On Monday, Prep Rally brought you a powerful reminder from New Jersey of precisely why it's important to play until you hear the whistle. Even that wasn't as much of a gut punch as what unfolded in a wild finish in Washington.
The video you see above depicts the final play of what was eventually adjudged to be a Vancouver (Wa.) Columbia River High victory against Vancouver (Wa.) Skyview High. The Skyview Storm was nursing a 24-23 lead in the closing seconds of the game when Columbia River lined up for a last second, 32-yard field goal. The kick was blocked, sending Skyview players and fans streaming toward the sideline in a moment reminiscent of the famous scenes from Cal and Stanford's "The Play".
Thinking the game was over, Skyview's players erupted in wild celebrations on the field. There was just one problem: The ball had never crossed the line of scrimmage -- the block had knocked the ball a few yards behind where it was snapped -- which meant that it was still a live ball.
As reported by the Columbian, noting that a whistle had never blown, Columbia River's Reese Keller ran over to the ball and scooped it up, high tailing it toward the end zone.

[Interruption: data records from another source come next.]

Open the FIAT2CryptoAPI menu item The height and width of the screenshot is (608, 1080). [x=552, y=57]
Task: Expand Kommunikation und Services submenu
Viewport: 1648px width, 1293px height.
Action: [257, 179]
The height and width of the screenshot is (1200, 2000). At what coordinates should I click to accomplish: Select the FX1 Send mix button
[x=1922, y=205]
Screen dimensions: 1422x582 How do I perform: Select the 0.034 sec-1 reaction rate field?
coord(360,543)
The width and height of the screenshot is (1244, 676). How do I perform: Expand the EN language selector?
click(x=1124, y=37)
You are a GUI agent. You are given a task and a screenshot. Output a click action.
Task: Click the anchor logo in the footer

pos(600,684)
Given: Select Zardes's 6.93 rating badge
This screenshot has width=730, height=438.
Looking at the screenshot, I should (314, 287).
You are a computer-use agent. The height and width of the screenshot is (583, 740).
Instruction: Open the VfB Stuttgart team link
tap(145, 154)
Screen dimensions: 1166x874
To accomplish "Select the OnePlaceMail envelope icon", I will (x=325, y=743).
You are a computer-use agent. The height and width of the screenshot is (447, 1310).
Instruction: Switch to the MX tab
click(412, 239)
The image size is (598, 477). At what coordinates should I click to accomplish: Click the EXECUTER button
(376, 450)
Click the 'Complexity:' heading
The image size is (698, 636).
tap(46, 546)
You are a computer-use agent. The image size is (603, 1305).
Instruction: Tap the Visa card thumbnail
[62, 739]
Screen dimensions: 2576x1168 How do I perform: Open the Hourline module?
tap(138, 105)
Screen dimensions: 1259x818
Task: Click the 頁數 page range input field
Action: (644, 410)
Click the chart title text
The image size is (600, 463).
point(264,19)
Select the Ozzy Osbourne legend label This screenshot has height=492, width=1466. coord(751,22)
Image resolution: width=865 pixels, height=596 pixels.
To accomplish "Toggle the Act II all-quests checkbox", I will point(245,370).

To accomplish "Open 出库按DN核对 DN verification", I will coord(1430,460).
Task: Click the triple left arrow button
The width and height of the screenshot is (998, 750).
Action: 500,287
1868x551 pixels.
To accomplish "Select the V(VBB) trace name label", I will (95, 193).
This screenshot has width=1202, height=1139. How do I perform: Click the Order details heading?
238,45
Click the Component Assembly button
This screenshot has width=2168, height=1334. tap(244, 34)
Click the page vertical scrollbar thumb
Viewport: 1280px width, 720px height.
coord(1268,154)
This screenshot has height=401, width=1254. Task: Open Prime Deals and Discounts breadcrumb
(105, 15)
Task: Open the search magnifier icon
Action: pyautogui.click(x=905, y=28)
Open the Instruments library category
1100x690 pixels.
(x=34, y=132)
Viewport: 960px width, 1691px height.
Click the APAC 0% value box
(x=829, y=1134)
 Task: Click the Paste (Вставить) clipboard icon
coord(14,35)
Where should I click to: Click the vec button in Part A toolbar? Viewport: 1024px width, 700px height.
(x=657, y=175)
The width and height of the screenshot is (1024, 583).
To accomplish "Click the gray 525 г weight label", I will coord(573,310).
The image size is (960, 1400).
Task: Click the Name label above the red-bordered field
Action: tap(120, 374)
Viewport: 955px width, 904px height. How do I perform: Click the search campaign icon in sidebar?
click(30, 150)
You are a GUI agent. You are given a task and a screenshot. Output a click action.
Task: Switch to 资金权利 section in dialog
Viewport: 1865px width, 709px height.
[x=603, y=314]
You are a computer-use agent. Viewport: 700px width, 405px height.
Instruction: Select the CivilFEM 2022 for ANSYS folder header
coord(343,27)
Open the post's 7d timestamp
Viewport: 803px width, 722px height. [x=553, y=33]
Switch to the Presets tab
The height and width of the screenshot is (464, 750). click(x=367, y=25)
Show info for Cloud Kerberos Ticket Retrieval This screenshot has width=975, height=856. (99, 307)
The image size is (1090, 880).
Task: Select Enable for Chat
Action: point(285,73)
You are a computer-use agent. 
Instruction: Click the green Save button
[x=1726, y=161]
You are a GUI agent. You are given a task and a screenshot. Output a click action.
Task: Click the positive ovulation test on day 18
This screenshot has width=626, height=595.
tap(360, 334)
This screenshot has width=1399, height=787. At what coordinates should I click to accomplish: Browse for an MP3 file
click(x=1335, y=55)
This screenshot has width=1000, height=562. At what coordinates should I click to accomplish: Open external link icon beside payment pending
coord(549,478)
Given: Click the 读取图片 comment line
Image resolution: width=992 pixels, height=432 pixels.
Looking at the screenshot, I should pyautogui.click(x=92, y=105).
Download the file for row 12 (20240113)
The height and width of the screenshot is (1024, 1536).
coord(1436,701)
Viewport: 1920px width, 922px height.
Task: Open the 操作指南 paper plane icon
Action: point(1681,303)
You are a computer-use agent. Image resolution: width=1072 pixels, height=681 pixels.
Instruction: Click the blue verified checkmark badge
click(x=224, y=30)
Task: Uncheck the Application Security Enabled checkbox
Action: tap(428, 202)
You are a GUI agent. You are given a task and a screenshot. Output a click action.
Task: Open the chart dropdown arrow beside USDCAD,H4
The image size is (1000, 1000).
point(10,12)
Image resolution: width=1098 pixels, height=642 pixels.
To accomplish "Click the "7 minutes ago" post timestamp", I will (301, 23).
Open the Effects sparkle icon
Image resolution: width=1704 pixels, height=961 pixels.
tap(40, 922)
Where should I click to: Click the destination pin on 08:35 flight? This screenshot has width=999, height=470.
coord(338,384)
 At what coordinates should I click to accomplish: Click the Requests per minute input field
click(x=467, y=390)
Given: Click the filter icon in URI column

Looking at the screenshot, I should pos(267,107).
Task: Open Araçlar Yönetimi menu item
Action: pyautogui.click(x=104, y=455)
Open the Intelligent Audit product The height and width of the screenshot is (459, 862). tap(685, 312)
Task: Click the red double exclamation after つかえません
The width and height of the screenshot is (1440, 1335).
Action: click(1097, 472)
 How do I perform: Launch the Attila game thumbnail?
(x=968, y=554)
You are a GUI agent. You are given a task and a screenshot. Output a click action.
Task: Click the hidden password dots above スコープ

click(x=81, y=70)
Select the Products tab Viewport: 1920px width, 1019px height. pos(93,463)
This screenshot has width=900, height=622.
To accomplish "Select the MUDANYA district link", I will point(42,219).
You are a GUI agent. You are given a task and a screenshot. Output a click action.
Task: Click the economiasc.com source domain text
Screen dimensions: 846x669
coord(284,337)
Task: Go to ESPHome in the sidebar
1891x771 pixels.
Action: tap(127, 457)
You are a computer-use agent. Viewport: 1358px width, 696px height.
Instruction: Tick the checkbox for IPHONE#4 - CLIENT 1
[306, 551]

By the time Skyline realized what had just happened it was too late, with Keller trotting in for a game-winning score in Columbia River's incredibly unlikely 29-24 victory.
Making matters all the more painful was that a Skyview player had a chance to kill the ball after the block. All he had to do is jump on the ball; instead he got up and rushed away to celebrate with his teammates.
According to the Columbian, Skyview officials investigated the possibility of appealing the result, but after re-watching the final play a number of times they determined that there was no case to be made. The game was over, Columbia River had won and Skyview had nothing to do but lick its wounds and play until the whistle next time.
"It clearly showed the refs got the call right," Vancouver public schools athletic director Mick Hoffman told the Columbian. "River made the play. It's a game for the ages, and a million different stories will come out of it.
"In general, a lot of people question the quality of officials everywhere. They got it right."